Once you have a number or a range to work with, you know what you can propose to that lead. Personally, if the fastest & easiest solution (for the client) isn’t within her stated budget, I still like to propose it. I know how much I can help her! But I also propose something in line with her budget. It might be a small product, or approaching the solution in stages. 

How to ask for the client’s budget – so hard!

If you’re thinking it’s just too hard to do, take it from me, a recovering “non-confrontational at all costs” kind of person, you can do it. Here’s how.

Passive Prequalification

First, read my article for lots of passive ways to prequalify leads. You don’t want to actually spend much time on leads who aren’t even close to your ideal client. That would be a disservice to them, and it would waste time for you, and honestly would be a disappointing experience for both of you.

You can make the budget question much easier if you do indicate your pricing on your marketing materials, particularly your website. If you can’t give exact pricing, list a range, or a “starting at…” pricing. Not everyone agrees with this, but if time is your scarcest resource (and hint…it is for everyone, really. It’s the only finite thing), then I think posting pricing is helpful to everyone.

I know that when I’m a customer, I like to know what price range I’m in. I hate being shocked by a price, or feeling out of place because I didn’t know how much things would cost. Lots of clients feel the same way.

Ask with a mindset of caring and helpfulness

It’s easier to ask a lead or client about budgets if you ask with a mindset of caring and helpfulness. I’m amazed at how different a simple question can be depending on the intent behind it. I believe other people can pick up your intent. Somehow you project your own feelings around what you say. 

If you’re nervous about asking for the budget, you’re going to make your lead nervous too. She’ll sense your unease and wonder about the cause. 

Plus, if you know a lead’s budget you can propose a solution that fits. You won’t waste time proposing something they can’t fit in this year. Knowing that this question allows you to help your lead, can make it easier to ask.

The Shut-Up Technique

When leads seem reluctant to talk about budget or to give you their real budget numbers, I remind them that solutions can be had at any dollar amount, but I need to know their budget so I know which solutions might be right for them. Then I use the shut-up technique.

Originally, I learned this technique as a negotiation tactic.
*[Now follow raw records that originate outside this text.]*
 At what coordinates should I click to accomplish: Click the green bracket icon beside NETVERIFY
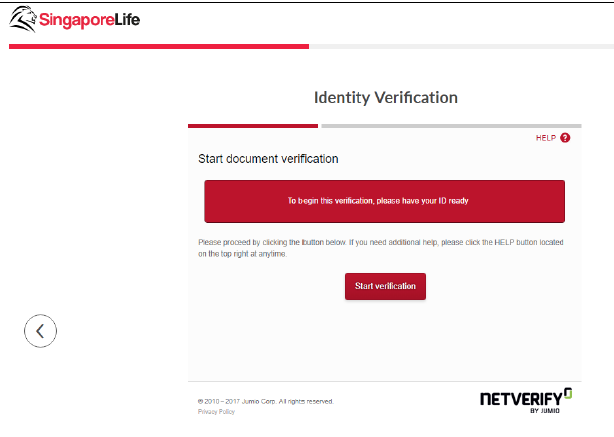coord(568,393)
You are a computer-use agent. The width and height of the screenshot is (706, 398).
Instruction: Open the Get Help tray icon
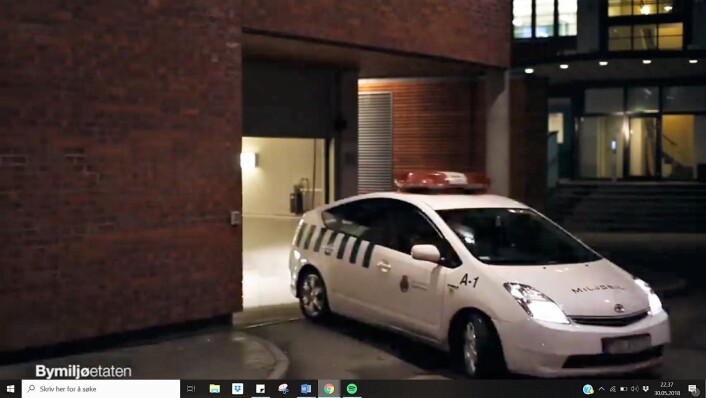click(x=588, y=389)
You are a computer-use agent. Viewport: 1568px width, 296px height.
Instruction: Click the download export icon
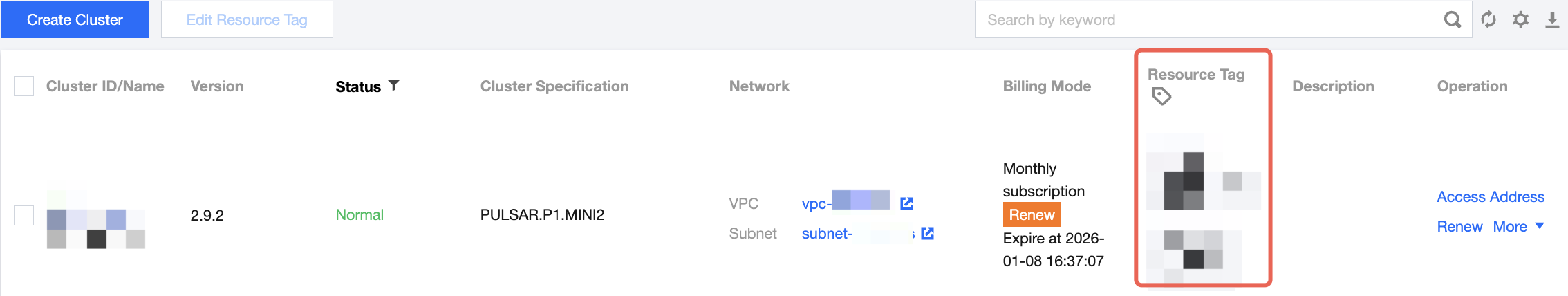pyautogui.click(x=1552, y=19)
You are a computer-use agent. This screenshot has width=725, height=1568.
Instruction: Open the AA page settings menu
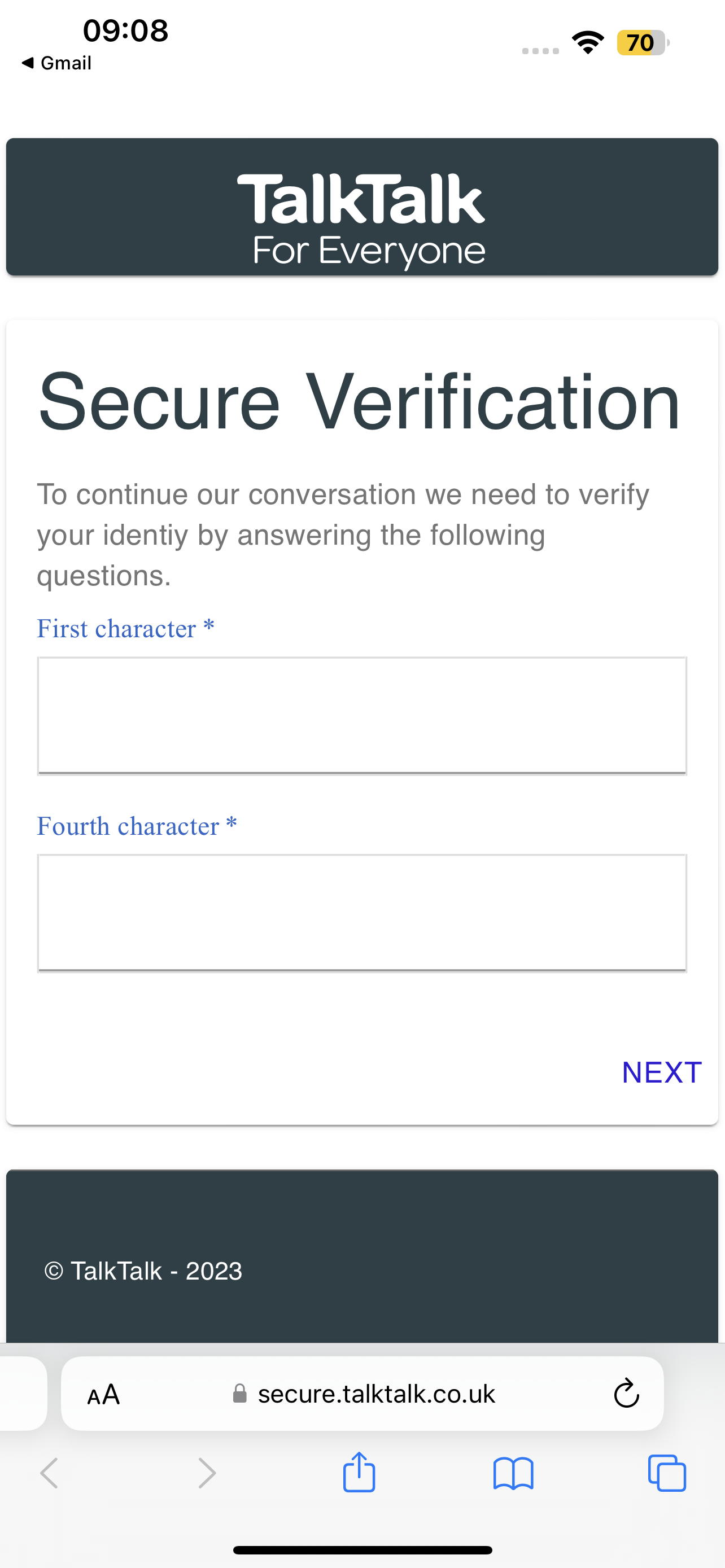(103, 1394)
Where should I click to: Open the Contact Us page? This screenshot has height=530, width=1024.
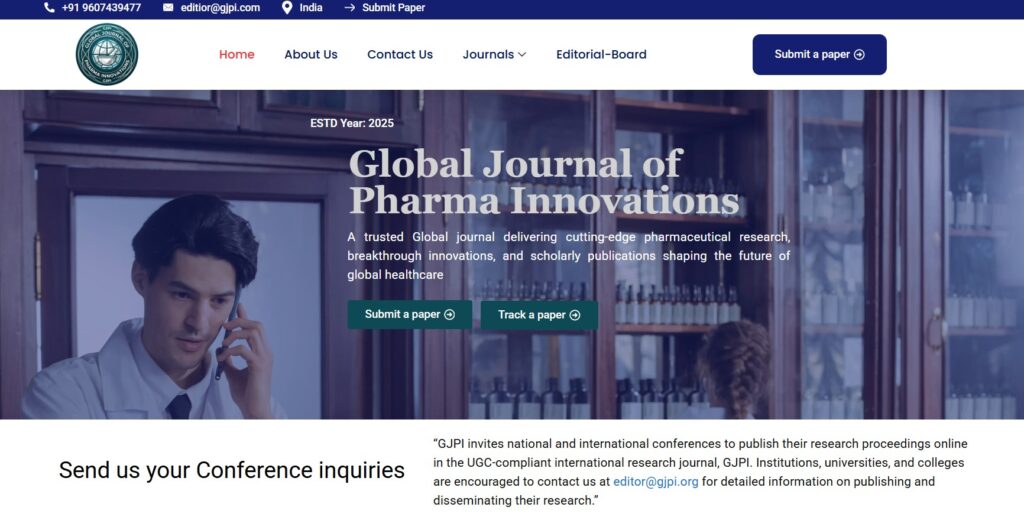[399, 55]
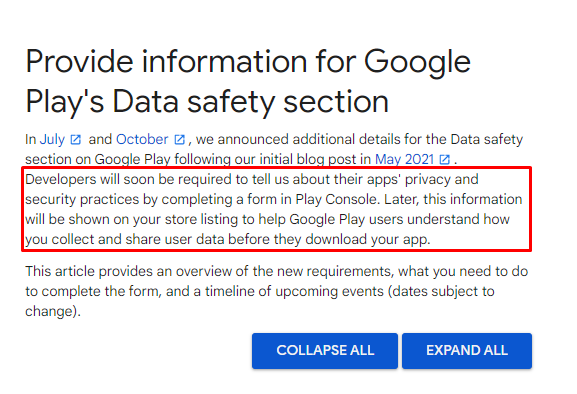Image resolution: width=577 pixels, height=394 pixels.
Task: Open the July announcement link
Action: 52,139
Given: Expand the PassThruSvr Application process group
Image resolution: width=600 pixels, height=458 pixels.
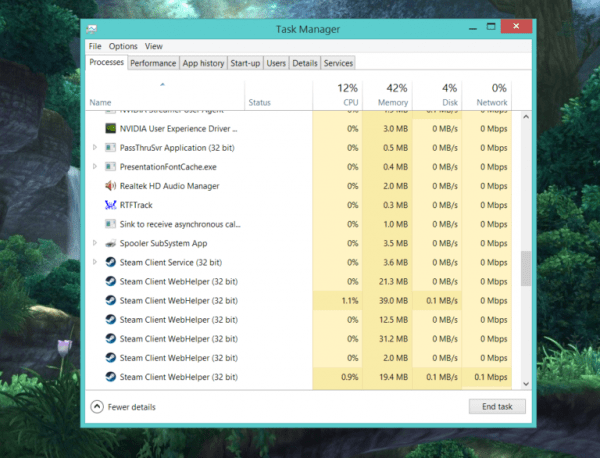Looking at the screenshot, I should (x=94, y=148).
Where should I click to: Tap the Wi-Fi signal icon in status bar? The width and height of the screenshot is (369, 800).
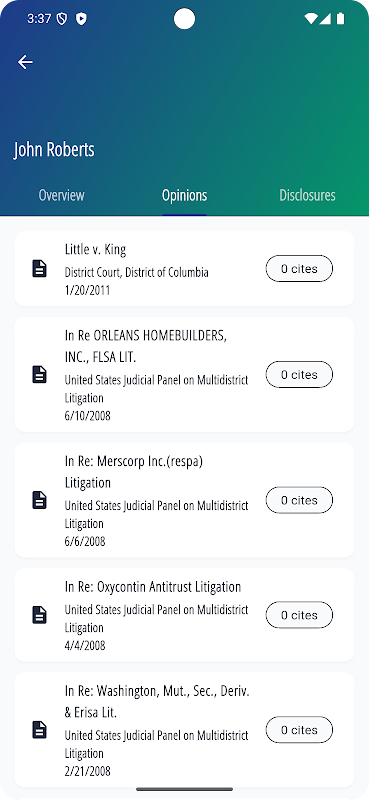310,19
I think I first heard it during a seminar in negotiation that my corporate job put on. Later, Dave Ramsey reminded me of the technique on his radio show, and I’ve been able to buy and sell a couple of cars successfully using it. I am *not* a great negotiator – but this is an easy tactic, and just requires a bit of self control. 

Most recently, Mike Killen reminded me that the shut-up technique could be used during an uncomfortable budget discussion. And, turns out, it works.
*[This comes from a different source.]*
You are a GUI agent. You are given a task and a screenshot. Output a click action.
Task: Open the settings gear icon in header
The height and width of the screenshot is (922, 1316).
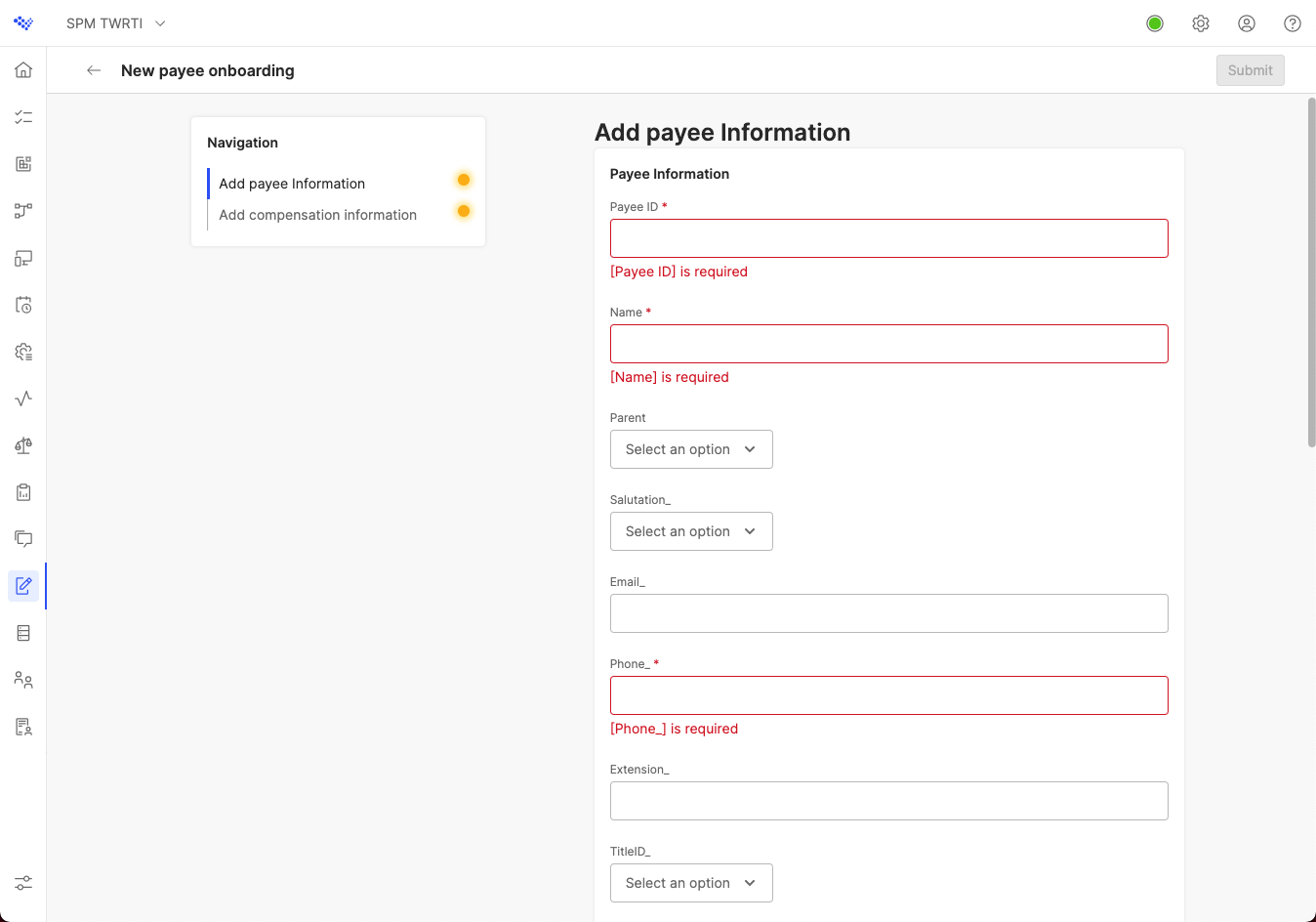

All you have to do is ask the question, and then stop talking until the other party comes up with a real answer. I like this because I don’t have to remember lines or conditional responses, I can just focus on one thing – being quiet.

No one likes the awkward stall in conversation, and if you can stay quiet, the other person will likely come up with a number to relieve the uncomfortable silence. 

This works out best for both of you – you’re not tricking the other person or playing games. To move forward and save everyone’s time and frustration, you need a number to discuss.

Ask for your client's budget upfront and save hours.

Value pricing experts disagree with this

Some marketing folks I follow completely disagree with asking budget numbers in early discussions with leads. In fact, they discourage asking about the budget at all. Instead, they use value-based pricing to make the sale of their services a no-brainer for the client. 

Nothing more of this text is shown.